Perhaps there is relief in sight for the wheat complex. After a brutal fall season and more selling through the holidays, wheat prices actually managed a pretty respectable close for the first Friday of the new year, giving us key reversals in many of the contracts.  

Earlier last week, reports of Argentina finally loading wheat destined for Brazil added another bearish element to a market that was already on the ropes. For weeks, the trade has wondered if any wheat at all would be delivered, but it appears that at least will make it. Brazil has been an active buyer of U.S. wheat over the last few weeks, but if Argentina can make at least some deliveries, then U.S. business will likely slow down for the near-term. 

Corn was also contributing to the weakness in wheat, with more Chinese cancellations not only of corn, but also DDGs.

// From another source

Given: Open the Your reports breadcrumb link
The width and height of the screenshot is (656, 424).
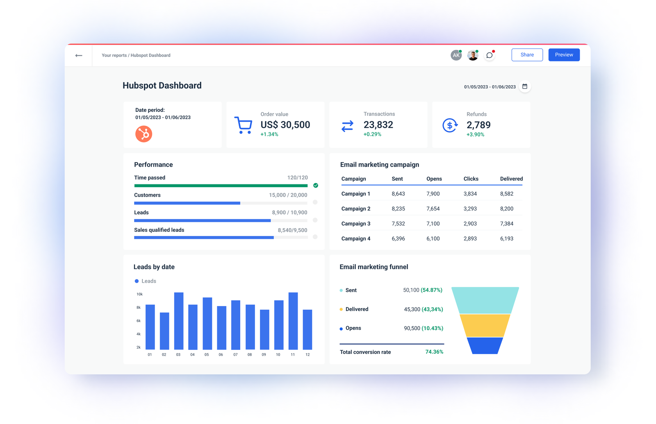Looking at the screenshot, I should click(x=114, y=55).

Wheat’s overall downward trend, fueled by record world production and slightly increasing carryover, has also been enhanced by record fund liquidation as investors jump ship after years of seeing futures trading losses and stock market gains. For the next few weeks, index funds will be in rebalancing mode, which could actually be supportive to wheat and corn prices.

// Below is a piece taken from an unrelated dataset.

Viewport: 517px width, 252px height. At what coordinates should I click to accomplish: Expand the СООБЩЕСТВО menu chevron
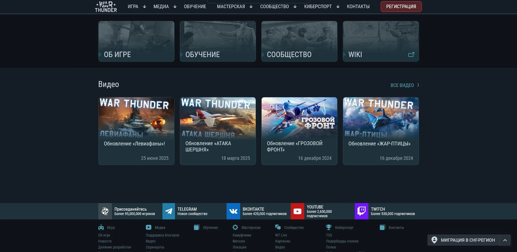point(295,6)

Cold weather is wreaking havoc across the northern half of the country. So far, it looks like winter wheat is faring pretty well, with most regions covered with at least some snow. It is worth noting, however, that the southern Plains have little to no snow cover, and temps are forecast to dip below zero next week. Just something to keep in mind as we break dormancy in two months.

Export sales were weak with only 257 TMT sold last week, well below trade estimates. Year-to-date sales are still ahead of the pace needed to meet USDA’s projections, but the pace has slowed over the last month. Typically, we see Australia step up with more sales now that their harvest is mostly complete, and they will be aggressive sellers for the next few months.

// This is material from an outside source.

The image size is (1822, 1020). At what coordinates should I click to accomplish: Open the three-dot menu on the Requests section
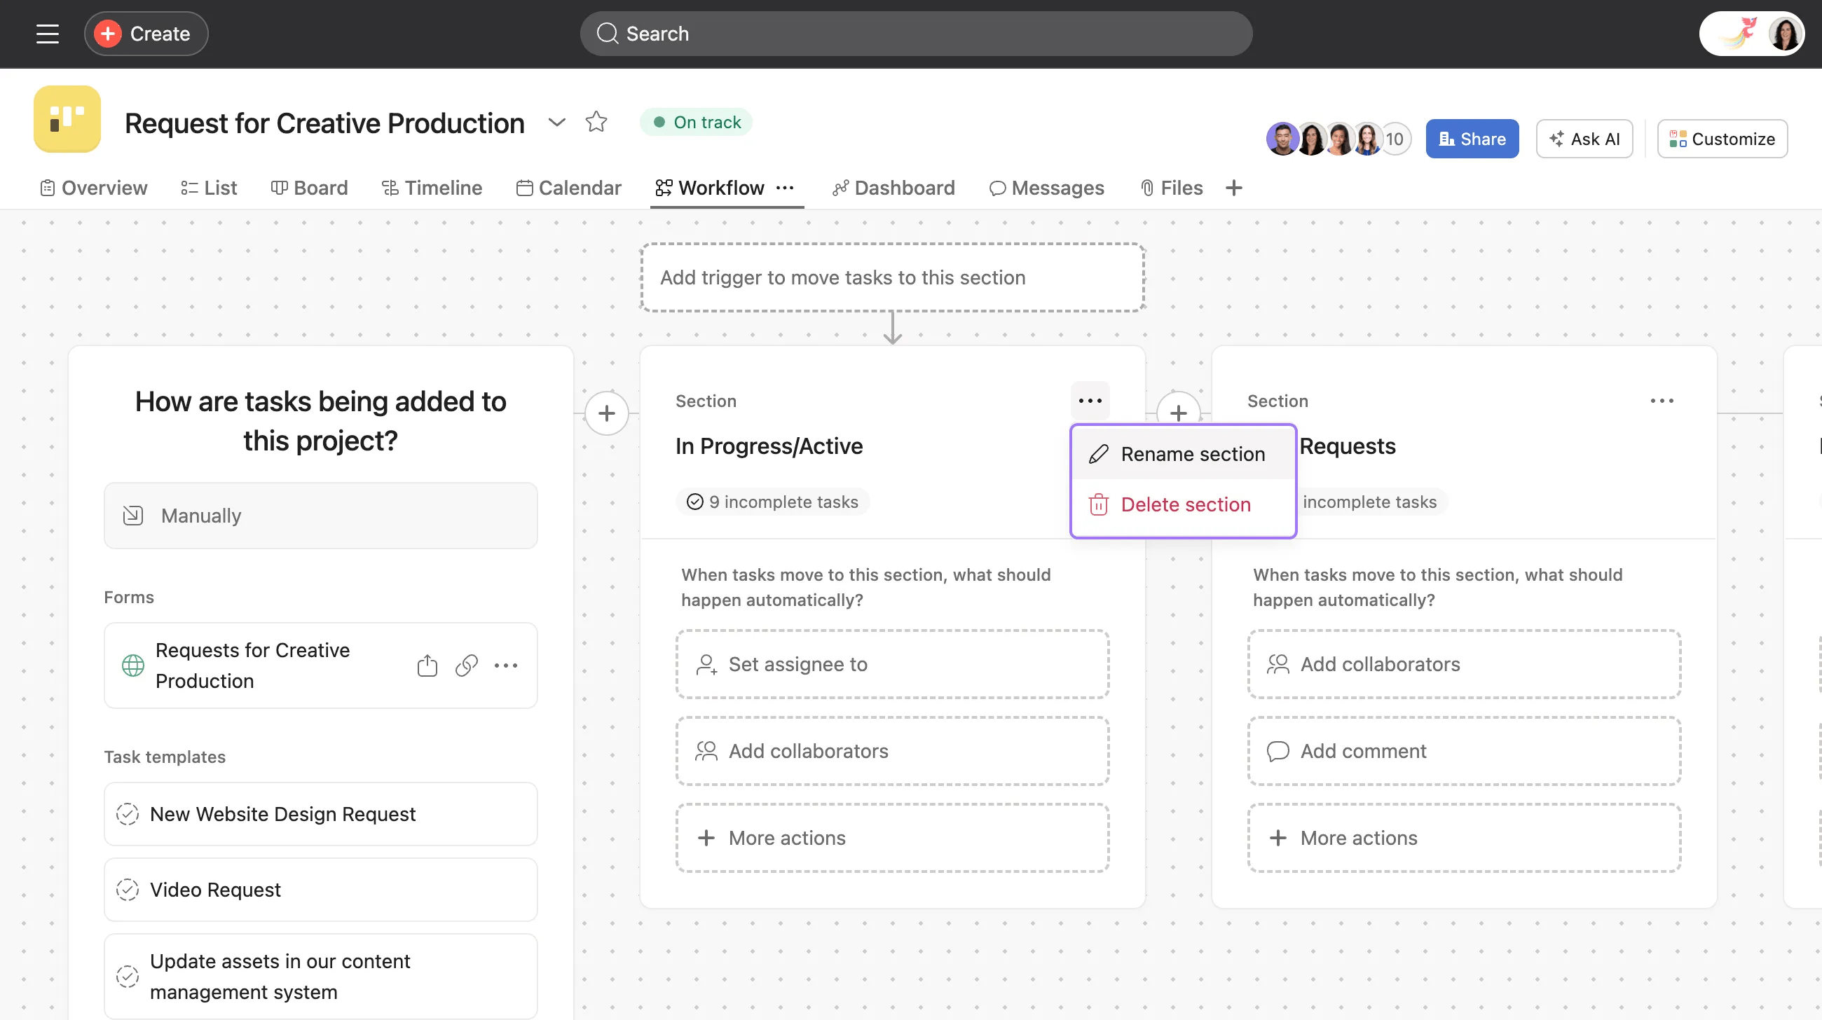(x=1663, y=400)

Competition is going to remain stiff, proven again by Egypt buying Black Sea and European wheat this week. But the competition will be toughest for the lower quality wheat; Minneapolis futures are showing that clearly as they moved discount to Kansas City and approach Chicago values. With the record Canadian crop that is largely lower protein, it is likely that Minneapolis will eventually move par and likely discount to Chicago for this marketing year.  

This week, the market should be back in full swing as traders should have wrapped up their holiday vacations. And that will be just in time for a slew of reports on Friday – the monthly supply/demand, quarterly stocks, and the winter wheat plantings reports will all be released at the same time during trading hours. No doubt, lots of volatility will immediately follow.

India reported last week that their winter wheat plantings would likely barely surpass last year’s record. With good conditions so far, that puts them on pace for yet another record wheat crop. They’ve managed to sell more wheat now that they lowered their floor price, and at values that are actually above that new floor price. 

The trade expects that India will remain active sellers of their low-quality wheat for the next several months. With the overabundance of lower quality wheat in the world coupled with the huge corn crop, and now China rejecting U.S. corn and DDGs, the outlook for feed grains remains pretty negative; and it will likely cast a negative shadow on wheat as well. 

With Friday’s strong showing, it could well be that wheat has finally found at least a temporary bottom and will move into a corrective mode. There isn’t much resistance above us until we get to the old double-bottom, which is a good 50 cents higher.